Given problem
Edit the rows from the line with "3204fe: 0.01BTC box" to the line with "tap(590, 246)", changing "arrowhead" to "arrow tip" and leaving everything else as it is.

(Entries on target coordinates)
## BEGIN

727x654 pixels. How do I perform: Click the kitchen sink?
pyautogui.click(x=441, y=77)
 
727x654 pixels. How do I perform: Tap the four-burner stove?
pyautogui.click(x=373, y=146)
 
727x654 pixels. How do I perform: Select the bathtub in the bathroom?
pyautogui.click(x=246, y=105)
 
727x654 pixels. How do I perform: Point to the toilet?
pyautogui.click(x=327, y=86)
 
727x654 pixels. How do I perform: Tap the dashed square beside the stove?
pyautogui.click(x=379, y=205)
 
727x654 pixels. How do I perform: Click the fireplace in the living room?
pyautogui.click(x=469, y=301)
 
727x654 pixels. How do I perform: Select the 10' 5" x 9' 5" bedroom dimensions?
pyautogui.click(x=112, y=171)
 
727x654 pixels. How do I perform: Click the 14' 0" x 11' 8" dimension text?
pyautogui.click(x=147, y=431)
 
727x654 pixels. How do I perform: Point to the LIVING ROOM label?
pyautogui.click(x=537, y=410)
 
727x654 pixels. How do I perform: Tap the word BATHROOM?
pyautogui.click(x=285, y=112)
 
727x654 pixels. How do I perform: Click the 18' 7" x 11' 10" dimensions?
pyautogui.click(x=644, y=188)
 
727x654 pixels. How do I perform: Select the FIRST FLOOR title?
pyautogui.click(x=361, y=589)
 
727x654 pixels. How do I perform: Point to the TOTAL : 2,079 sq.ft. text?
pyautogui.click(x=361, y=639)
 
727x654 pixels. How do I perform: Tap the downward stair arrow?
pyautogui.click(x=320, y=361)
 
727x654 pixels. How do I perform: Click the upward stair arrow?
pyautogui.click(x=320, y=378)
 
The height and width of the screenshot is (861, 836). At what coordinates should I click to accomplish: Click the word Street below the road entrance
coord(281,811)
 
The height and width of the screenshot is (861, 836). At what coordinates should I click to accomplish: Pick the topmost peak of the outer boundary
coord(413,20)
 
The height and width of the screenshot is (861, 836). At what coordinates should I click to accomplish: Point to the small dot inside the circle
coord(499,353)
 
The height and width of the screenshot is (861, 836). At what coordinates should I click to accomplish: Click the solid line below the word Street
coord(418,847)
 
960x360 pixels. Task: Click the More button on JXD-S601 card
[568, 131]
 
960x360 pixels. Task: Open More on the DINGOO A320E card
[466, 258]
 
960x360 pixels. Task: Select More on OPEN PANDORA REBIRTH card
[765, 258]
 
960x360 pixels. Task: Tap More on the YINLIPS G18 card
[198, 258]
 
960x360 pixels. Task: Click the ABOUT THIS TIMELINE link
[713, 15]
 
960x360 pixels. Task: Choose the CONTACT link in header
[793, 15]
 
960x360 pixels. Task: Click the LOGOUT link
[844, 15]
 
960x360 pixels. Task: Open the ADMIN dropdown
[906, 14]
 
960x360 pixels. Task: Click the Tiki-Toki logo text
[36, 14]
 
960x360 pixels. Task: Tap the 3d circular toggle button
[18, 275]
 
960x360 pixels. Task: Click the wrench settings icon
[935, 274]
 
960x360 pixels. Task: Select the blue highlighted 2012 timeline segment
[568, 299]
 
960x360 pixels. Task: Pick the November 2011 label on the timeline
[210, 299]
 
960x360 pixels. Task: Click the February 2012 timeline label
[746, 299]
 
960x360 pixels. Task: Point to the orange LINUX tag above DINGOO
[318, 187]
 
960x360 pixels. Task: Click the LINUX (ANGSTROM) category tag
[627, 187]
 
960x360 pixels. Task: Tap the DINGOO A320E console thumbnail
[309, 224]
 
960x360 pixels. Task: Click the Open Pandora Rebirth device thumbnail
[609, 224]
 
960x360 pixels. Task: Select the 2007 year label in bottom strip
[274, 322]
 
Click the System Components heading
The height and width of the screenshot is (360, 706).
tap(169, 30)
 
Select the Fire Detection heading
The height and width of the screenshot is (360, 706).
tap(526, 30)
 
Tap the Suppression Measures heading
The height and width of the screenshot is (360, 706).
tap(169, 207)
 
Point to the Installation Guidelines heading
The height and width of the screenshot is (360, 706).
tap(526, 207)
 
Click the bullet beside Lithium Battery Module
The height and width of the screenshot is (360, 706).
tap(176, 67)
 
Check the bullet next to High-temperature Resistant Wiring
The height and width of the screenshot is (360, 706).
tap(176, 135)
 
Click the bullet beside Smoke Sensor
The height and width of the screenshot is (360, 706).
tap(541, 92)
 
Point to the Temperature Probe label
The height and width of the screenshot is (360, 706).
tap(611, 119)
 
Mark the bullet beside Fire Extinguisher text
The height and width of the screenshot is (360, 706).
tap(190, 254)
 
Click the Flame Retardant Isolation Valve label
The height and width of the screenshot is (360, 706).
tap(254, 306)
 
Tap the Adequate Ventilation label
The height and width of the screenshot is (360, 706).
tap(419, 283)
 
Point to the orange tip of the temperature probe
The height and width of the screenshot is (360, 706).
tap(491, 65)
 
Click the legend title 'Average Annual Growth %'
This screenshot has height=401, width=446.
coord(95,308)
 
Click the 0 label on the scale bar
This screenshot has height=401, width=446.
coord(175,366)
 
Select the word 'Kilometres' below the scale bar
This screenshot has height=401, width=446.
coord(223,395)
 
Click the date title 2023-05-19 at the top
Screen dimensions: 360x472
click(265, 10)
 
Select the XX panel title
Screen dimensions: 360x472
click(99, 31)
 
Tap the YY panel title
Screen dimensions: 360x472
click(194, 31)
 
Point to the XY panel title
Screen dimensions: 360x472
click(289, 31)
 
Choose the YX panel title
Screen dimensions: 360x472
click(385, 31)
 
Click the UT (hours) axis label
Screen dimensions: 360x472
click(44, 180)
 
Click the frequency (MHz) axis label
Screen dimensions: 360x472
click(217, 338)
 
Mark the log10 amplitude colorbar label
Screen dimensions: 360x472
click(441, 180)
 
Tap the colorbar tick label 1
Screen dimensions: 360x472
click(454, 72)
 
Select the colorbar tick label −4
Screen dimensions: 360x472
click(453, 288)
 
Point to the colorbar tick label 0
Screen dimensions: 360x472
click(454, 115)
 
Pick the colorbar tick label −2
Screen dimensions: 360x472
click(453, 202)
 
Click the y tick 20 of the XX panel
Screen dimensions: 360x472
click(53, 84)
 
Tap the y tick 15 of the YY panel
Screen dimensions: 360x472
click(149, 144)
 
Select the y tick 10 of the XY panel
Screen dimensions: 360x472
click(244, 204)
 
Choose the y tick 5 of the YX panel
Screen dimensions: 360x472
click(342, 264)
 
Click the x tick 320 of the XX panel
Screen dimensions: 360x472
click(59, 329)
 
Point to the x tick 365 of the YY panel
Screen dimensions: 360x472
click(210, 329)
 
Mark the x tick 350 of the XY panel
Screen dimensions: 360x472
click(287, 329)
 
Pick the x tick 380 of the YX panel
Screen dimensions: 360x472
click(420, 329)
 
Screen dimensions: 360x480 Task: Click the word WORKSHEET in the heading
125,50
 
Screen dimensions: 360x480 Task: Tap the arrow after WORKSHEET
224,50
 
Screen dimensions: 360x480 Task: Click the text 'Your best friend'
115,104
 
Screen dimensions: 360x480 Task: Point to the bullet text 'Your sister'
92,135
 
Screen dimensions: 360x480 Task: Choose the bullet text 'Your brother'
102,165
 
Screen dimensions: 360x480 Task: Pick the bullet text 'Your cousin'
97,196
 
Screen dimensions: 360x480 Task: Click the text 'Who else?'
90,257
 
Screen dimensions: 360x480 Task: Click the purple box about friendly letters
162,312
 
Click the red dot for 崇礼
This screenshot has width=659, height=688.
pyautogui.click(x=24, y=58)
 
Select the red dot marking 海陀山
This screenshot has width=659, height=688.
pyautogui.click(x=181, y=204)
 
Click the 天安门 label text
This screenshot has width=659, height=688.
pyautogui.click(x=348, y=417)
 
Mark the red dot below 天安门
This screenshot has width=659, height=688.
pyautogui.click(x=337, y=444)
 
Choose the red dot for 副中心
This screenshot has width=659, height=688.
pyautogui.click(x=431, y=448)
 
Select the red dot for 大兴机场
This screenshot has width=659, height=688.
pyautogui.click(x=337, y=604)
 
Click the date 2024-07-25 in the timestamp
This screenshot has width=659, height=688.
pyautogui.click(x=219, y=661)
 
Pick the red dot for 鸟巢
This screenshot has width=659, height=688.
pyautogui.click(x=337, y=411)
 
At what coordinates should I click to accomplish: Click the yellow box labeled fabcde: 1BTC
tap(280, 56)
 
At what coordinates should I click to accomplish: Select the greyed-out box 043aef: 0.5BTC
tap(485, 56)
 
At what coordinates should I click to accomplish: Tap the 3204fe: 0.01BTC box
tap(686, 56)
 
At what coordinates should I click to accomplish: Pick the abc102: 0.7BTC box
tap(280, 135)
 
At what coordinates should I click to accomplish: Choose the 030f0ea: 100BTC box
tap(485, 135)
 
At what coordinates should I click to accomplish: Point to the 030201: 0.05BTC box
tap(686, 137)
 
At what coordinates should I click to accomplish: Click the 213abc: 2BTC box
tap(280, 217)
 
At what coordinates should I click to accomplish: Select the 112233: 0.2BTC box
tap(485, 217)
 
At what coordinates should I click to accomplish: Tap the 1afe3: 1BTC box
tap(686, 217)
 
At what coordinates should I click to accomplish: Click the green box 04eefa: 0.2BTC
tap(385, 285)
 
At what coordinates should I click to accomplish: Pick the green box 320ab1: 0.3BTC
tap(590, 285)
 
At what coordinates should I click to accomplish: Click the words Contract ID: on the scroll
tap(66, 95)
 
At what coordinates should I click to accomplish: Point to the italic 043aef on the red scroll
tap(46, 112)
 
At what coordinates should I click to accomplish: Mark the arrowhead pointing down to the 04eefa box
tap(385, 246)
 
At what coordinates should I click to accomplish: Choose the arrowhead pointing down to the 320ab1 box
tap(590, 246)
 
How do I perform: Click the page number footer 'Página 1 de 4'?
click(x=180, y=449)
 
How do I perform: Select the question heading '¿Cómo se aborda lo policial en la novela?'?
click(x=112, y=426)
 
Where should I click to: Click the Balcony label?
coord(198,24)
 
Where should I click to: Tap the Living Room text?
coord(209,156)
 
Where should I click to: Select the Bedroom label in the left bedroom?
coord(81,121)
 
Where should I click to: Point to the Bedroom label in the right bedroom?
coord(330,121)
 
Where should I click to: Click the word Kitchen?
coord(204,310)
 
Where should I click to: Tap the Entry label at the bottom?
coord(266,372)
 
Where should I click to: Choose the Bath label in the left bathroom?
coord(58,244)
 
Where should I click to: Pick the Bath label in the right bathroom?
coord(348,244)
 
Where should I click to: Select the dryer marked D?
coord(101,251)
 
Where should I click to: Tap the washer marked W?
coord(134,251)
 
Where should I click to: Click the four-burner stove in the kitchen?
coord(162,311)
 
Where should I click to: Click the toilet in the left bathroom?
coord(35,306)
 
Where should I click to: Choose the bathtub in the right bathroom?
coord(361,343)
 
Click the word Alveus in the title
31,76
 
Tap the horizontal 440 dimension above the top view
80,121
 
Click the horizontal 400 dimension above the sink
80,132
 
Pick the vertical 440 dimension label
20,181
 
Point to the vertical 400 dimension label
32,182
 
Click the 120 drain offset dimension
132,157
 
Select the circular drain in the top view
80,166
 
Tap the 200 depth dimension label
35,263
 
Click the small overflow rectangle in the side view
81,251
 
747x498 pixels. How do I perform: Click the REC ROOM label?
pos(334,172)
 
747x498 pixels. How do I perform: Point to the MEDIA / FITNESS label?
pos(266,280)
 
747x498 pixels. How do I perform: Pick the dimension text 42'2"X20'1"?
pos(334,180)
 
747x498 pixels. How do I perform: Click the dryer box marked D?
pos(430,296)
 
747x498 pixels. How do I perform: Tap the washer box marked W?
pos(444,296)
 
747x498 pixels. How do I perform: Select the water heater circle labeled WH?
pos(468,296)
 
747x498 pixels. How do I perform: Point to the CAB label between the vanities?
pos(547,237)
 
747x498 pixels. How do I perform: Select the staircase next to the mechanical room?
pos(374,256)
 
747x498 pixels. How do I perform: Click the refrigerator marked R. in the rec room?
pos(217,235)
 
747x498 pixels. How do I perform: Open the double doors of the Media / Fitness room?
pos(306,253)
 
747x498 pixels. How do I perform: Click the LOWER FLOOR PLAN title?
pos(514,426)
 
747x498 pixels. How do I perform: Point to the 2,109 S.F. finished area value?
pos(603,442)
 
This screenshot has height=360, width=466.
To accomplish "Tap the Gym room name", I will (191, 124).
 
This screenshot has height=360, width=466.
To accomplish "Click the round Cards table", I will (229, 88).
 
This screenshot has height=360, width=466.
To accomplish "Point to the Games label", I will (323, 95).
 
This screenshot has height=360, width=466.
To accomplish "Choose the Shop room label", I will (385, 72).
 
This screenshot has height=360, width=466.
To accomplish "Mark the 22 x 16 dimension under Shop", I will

## END

Task solution
At what coordinates should I click to accomplish: Tap the 3204fe: 0.01BTC box
tap(686, 56)
 
At what coordinates should I click to accomplish: Pick the abc102: 0.7BTC box
tap(280, 135)
 
At what coordinates should I click to accomplish: Choose the 030f0ea: 100BTC box
tap(485, 135)
 
At what coordinates should I click to accomplish: Point to the 030201: 0.05BTC box
tap(686, 137)
 
At what coordinates should I click to accomplish: Click the 213abc: 2BTC box
tap(280, 217)
 
At what coordinates should I click to accomplish: Select the 112233: 0.2BTC box
tap(485, 217)
 
At what coordinates should I click to accomplish: Tap the 1afe3: 1BTC box
tap(686, 217)
 
At what coordinates should I click to accomplish: Click the green box 04eefa: 0.2BTC
tap(385, 285)
 
At what coordinates should I click to accomplish: Pick the green box 320ab1: 0.3BTC
tap(590, 285)
 
At what coordinates should I click to accomplish: Click the words Contract ID: on the scroll
tap(66, 95)
 
At what coordinates should I click to accomplish: Point to the italic 043aef on the red scroll
tap(46, 112)
 
At what coordinates should I click to accomplish: Mark the arrow tip pointing down to the 04eefa box
tap(385, 246)
 
At what coordinates should I click to accomplish: Choose the arrow tip pointing down to the 320ab1 box
tap(590, 246)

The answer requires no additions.